The police commander was thrilled to hear this. He was an ardent Jew hater and this was a golden excuse to harm the Jews.
He nodded understandingly and said, “I think that your suspicion is justified. The same week that your daughter disappeared, three Jewish ritual slaughterers came here in order to be tested so as to be accepted as ritual slaughterers in the Jewish community. Who knows, maybe they committed a criminal act.”
He dismissed the woman with the promise that he would research the matter and bring the Jews to justice.
The commander, with hatred for the Jews burning in his bones, got to work. He called over the shamash’s little boy who was also not that clever. He wickedly bribed the boy with gifts and convinced the child to testify that he himself had seen through the keyhole of the synagogue as the Jews took the girl and murdered her.
The evil commander took the boy to his house and watched over him well, so nobody could approach him and talk to him and convince him to say otherwise.
That same day, policemen burst into the shul, blocked the exit and took whoever had the misfortune of being there at the time. Fifteen Jews were taken in chains and brought to the police commander. The savage man tortured them until they felt they had no choice but to confess to something they did not do.
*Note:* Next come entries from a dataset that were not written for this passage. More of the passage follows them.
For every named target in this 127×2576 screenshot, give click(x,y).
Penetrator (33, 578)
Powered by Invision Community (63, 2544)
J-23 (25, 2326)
The story became known internationally. Explanations that Jews do not use blood to bake matza and in general, the Torah commands us not to consume blood fell on deaf ears.
Two months went by. A Jew and two Christians were on a raft in the river when they saw a body of a girl floating on the water. They pulled the body out of the river and discovered that she was the missing girl. A doctor examined her and said that no human being had done her any harm. It seemed the girl had fallen into the river and drowned.
The news spread and the Jews breathed a sigh of relief. Finally, the farce was revealed to all and the unfortunate prisoners would be released. But their joy did not last long. The vicious commander did not give up. He tortured the three men who found the girl and forced them to “confess” that they had brought the girl from somewhere else and had thrown her into the river in order to remove the suspicion from the Jews.
Once again, the Jews were in mourning. They prayed and pleaded to Hashem that He help them.
The court case took place one year later. Journalists from around the world were in attendance. The Jews were extremely tense about how the case would go. Jews all over the world prayed and said T’hillim, hoping a miracle would take place and their innocence would be revealed to all.
A miracle occurred. A Christian by the name of Károly Eötvös, who was a learned person and an upright individual, was able to prove the absurdity of the accusation. He had the police commander go to the shul, close the door, and try to see through the keyhole. It turned out that nothing could be seen through the keyhole.
The commander’s face turned colors when it was demonstrated before everyone that the accusation had no basis. The Jewish prisoners were released after being in prison for seventeen months for no reason. The results of the trial were publicized around the world.
As we say in the Hagada, “in every generation they rise up against us to destroy us, and the Holy One blessed is He saves us from their hands.”